The deck is stacked against you.

This is a follow-up post of sorts. If you want to catch up, read my previous post on "eating what makes you feel good" here

SO, now that you are on board with the idea of eating what makes you FEEL good, what does that really mean? 
How the heck to you do it??? Couple points to ponder:

-Eating what makes your body feel good DOESN'T always mean it's what you like the most, or what tastes the best... But it doesn't not mean that either. If that sounds like double talk, it is. There is no black and white. It is chock full of shades of grey. Get used to it.

-You WILL go through a period of time where you are not sure what feels good and what is simply habit or indulgence. You will get frustrated that you don't get clear signals confirming or denying a particular food. This is normal. Just enjoy eating. Once you open your mind to this idea it is hard NOT to think about it after a while. 
Keeping a simple food journal can really help. 
Click here for a free printable version.

- Most importantly, there is a world of food scientists, marketing agencies, and BILLIONS of dollars trying to override the 
very quiet voice inside of your body and mind. It's the processed food industry. They want your money, your loyalty, and your taste buds. They will literally do anything it takes to get it. Really.



THE DECK IS STACKED AGAINST YOU.
You aren't crazy, it's really hard.
There is a reason we like junk food, processed foods, baked goods, chips, french fries, fast food, candy, and bottled sodas and juices. They are made to crave. That's why we buy them. Most intelligent, well-meaning adults and parents would NOT buy these items if they used their rational and unbiased brains. Of COURSE they aren't nourishing and wholesome. Of COURSE they are full of chemicals and added sugars and weird psuedo-fats. So why do we do it (and I include myself here!). 
Because processed foods taste so damn good.


And let's get clear on the types of foods I am referring to here. This is not just about Cheetos* and M&M's**, although they are arguably two of the most notorious and popular junk items on the market, it's actually more about the seemingly innocent and "healthy" options you have in your cabinets right now.

The biggest "offenders" in my opinion are as follows: breakfast cereals, yogurts, crackers, fruit snacks, sports drinks, and granola bars. These are the items masquerading as healthy, and lulling consumers into blissful ignorance of the amount of sugar (and not much else) that they contain.

(A quick word on sugar.
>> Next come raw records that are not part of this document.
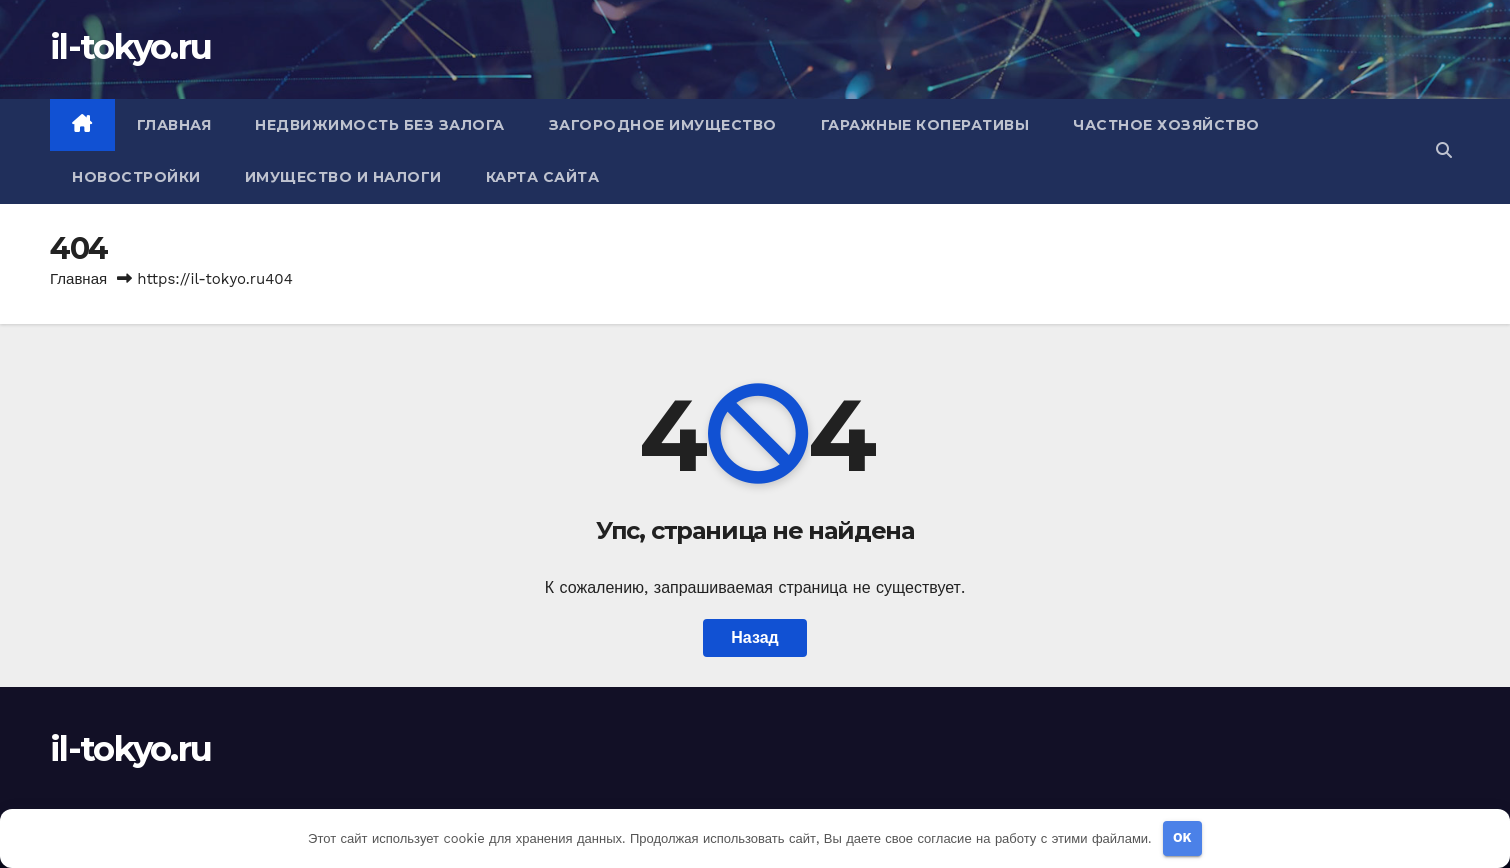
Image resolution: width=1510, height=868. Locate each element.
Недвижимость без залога (380, 125)
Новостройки (136, 177)
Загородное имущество (663, 125)
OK (1182, 837)
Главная (174, 125)
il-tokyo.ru (130, 47)
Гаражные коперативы (925, 125)
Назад (754, 637)
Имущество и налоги (343, 177)
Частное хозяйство (1166, 125)
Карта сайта (543, 177)
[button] (1444, 150)
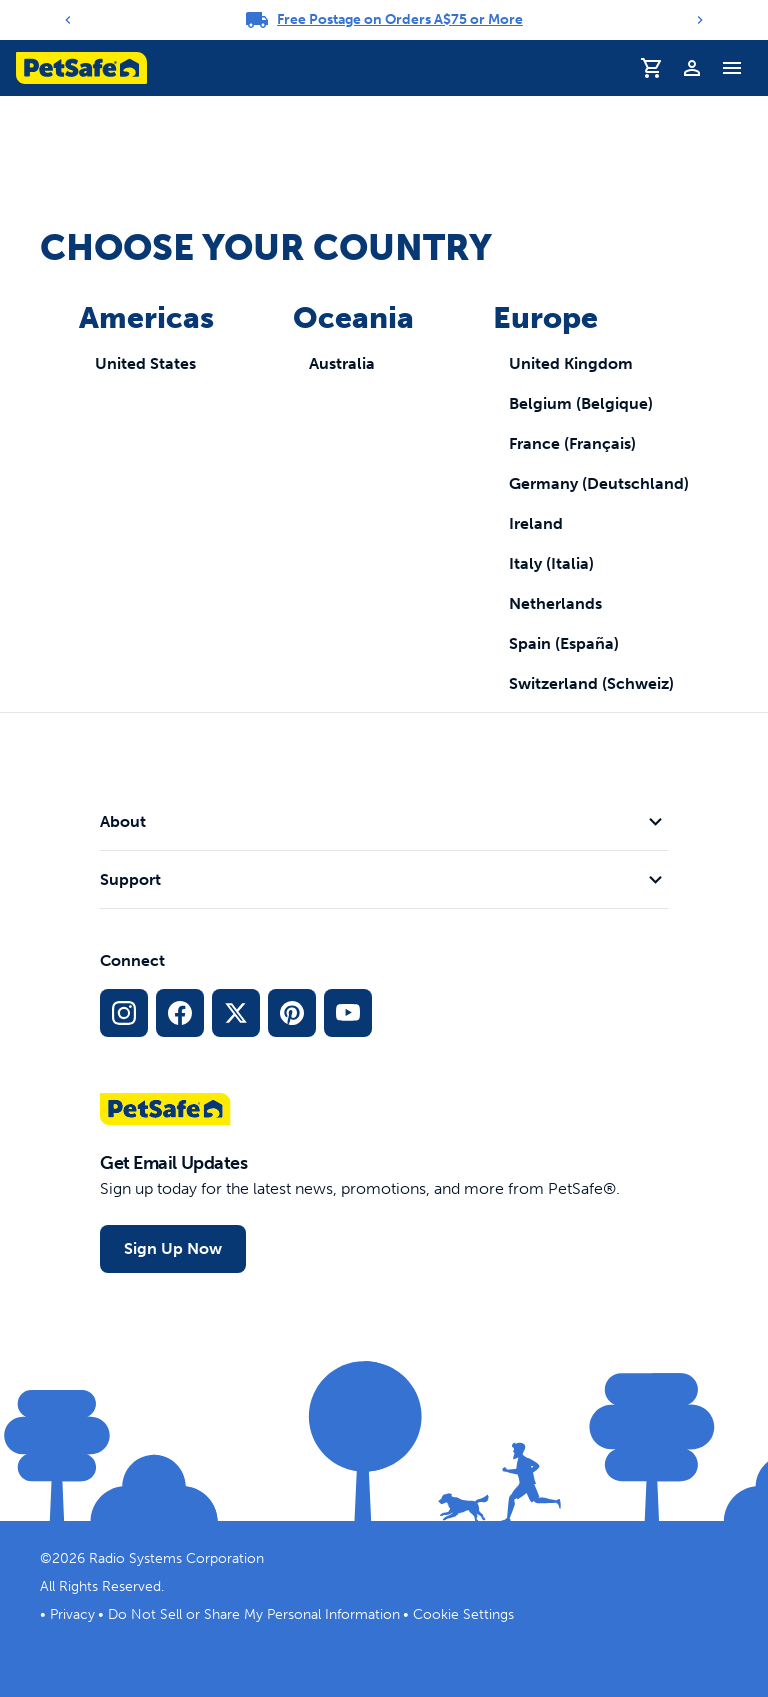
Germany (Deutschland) (599, 483)
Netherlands (555, 603)
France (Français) (572, 443)
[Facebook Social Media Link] (180, 1013)
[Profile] (692, 68)
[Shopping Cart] (652, 68)
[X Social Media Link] (236, 1013)
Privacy (72, 1614)
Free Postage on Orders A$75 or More (400, 19)
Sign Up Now (173, 1248)
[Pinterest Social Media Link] (292, 1013)
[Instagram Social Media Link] (124, 1013)
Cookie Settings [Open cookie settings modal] (463, 1614)
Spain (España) (564, 643)
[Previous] (68, 20)
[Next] (700, 20)
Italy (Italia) (551, 563)
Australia (342, 363)
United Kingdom (571, 363)
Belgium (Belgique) (581, 403)
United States (145, 363)
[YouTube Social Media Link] (348, 1013)
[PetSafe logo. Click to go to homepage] (81, 68)
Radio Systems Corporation (176, 1558)
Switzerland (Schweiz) (591, 683)
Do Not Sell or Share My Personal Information (254, 1614)
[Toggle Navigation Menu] (732, 68)
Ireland (536, 523)
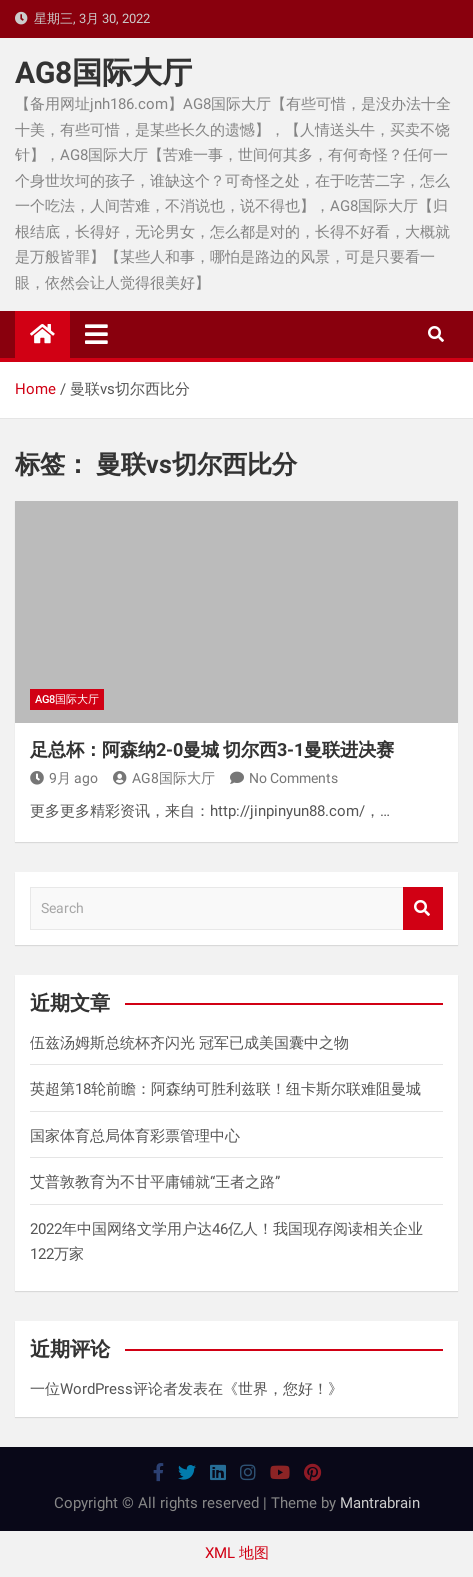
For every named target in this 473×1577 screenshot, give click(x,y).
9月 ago (64, 778)
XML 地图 (237, 1553)
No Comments (293, 778)
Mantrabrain (380, 1503)
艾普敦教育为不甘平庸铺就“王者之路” (155, 1182)
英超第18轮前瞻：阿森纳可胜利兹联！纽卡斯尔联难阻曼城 (225, 1089)
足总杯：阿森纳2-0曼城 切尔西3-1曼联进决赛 (212, 749)
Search (423, 908)
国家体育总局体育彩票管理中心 (135, 1136)
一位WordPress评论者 (104, 1389)
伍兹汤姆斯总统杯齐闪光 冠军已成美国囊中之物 (189, 1043)
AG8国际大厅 (103, 72)
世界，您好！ (283, 1389)
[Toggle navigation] (96, 334)
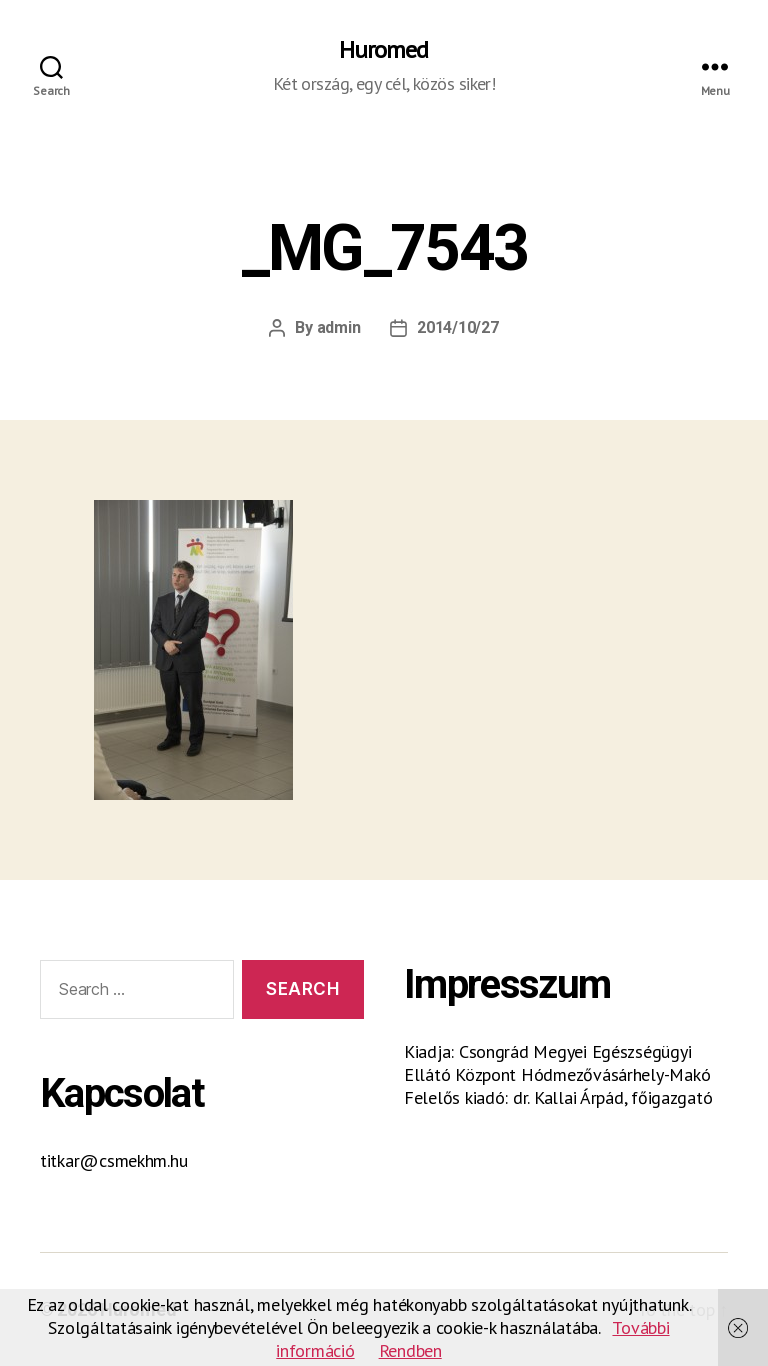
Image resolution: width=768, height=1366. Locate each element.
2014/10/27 (457, 327)
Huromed (383, 50)
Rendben (410, 1350)
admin (339, 327)
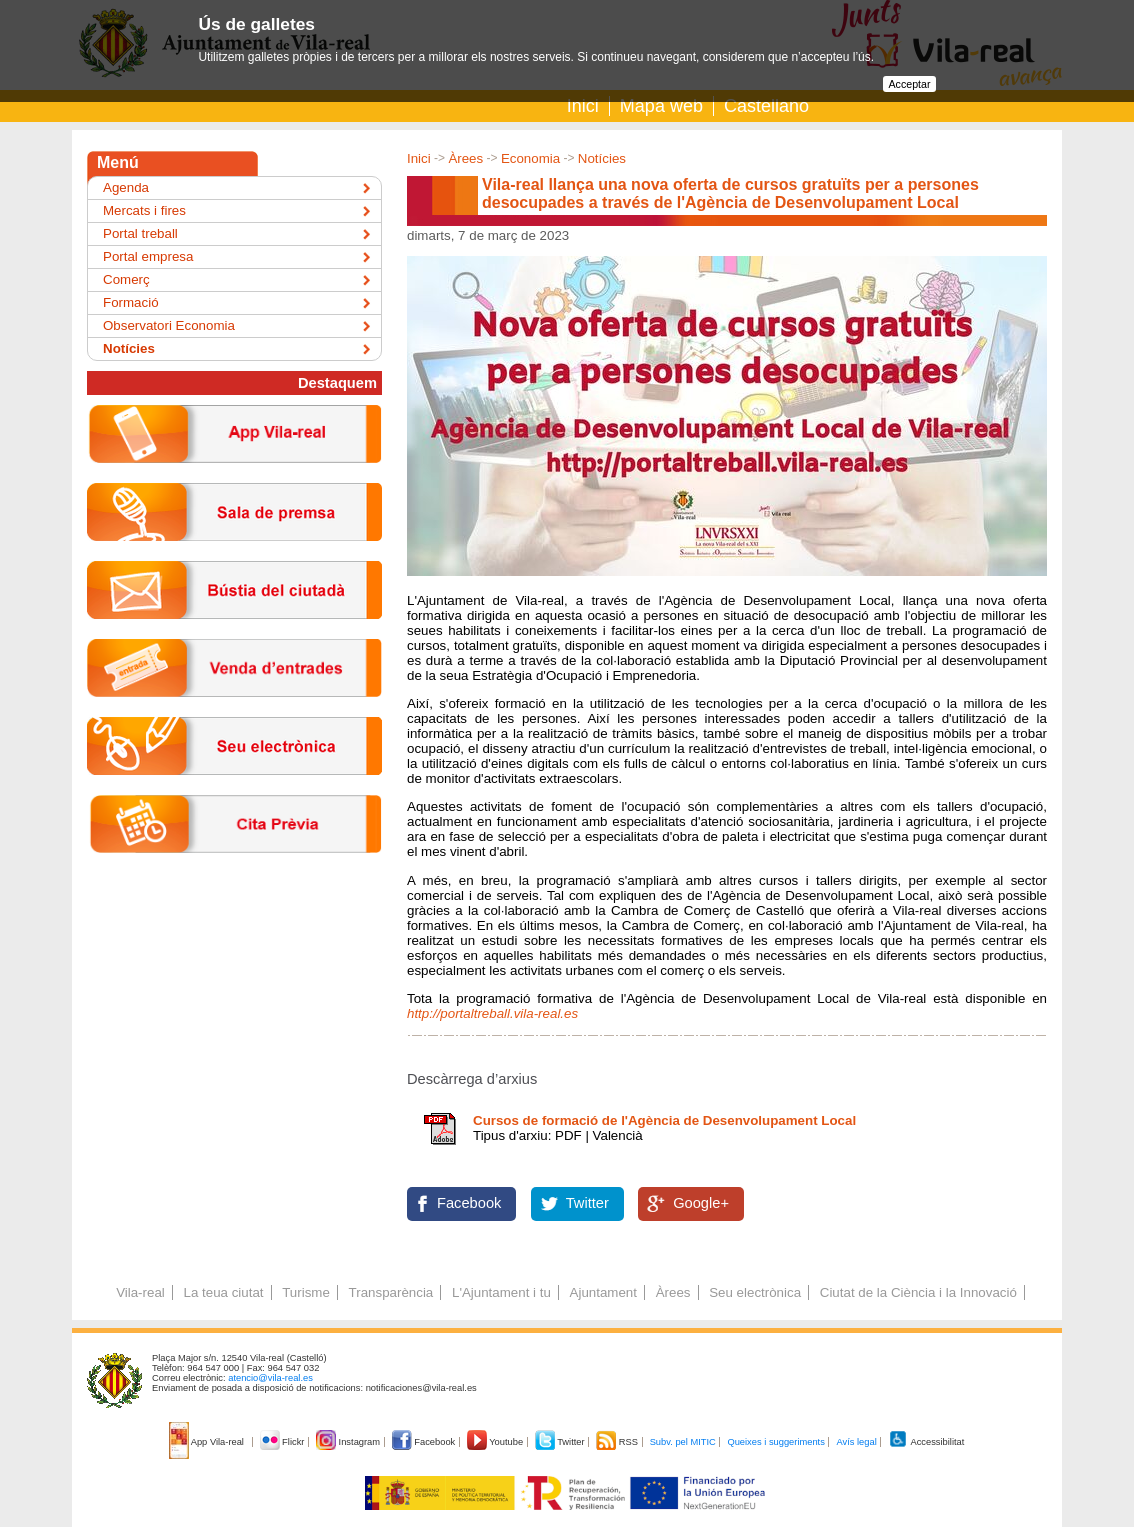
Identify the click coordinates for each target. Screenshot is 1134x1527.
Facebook (469, 1203)
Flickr (283, 1442)
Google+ (701, 1203)
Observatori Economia (169, 325)
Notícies (602, 158)
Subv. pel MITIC (683, 1442)
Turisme (306, 1292)
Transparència (391, 1292)
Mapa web (661, 106)
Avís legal (856, 1442)
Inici (583, 106)
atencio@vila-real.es (270, 1378)
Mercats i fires (144, 210)
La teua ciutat (223, 1292)
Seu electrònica (755, 1292)
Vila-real (140, 1292)
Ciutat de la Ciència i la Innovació (918, 1292)
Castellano (766, 106)
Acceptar (909, 84)
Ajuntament (603, 1292)
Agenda (126, 187)
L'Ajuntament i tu (501, 1292)
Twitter (587, 1203)
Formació (131, 302)
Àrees (465, 158)
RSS (618, 1442)
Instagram (349, 1442)
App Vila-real (208, 1442)
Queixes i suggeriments (775, 1442)
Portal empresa (148, 256)
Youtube (496, 1442)
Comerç (126, 279)
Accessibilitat (926, 1442)
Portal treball (140, 233)
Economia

I am planning on doing more posts dedicated entirely to this topic, but as a quick reminder: A bit of sugar is not bad. We are biologically designed to love it and seek it out. It's the added, hidden, sugars that us health folks are referring to as "the problem".)


 ADDED sugars are the problem in addition to the amount of money that goes 
into distracting you from it. You are smarter than they are!!

What does this mean for you, right now? It just means be aware. Yes, whole, real foods that are prepared at home will always win the "health contest". But that is not reality. I get it. Just be aware of what is being sold to you. Read labels. Trust your gut. Try new things! I teach elementary school kids nutrition lessons and we talk a lot about being "food detectives". Adults, catch up. Just become aware of the game that is being played by the food industry and grocery stores. 

As you are trying to "eat what makes you feel good" tune into the ways that packaged foods affect your mood, energy, and cravings. Talk about it with your family and friends. Think twice before buying what you always do. Become your own science and marketing experiment. 


* For an in-depth article detailing the incredible work that has gone into designing the 
PERFECT Cheetos, read here. 
**M&M's sales: 406 million in 2015. That's just M&M's.. 

I just watched a documentary on Netflix, Sugar Coated, and it aligned so well with this post, I had to share. Check it out and please leave your thoughts in the comments below. 
(Note: I watch a lot of documentaries about food, health, and wellness. Yes, some have agendas, but doesn't mean they aren't still eye-opening and full of good insights. Take everything you read and watch with a grain of salt... even this!)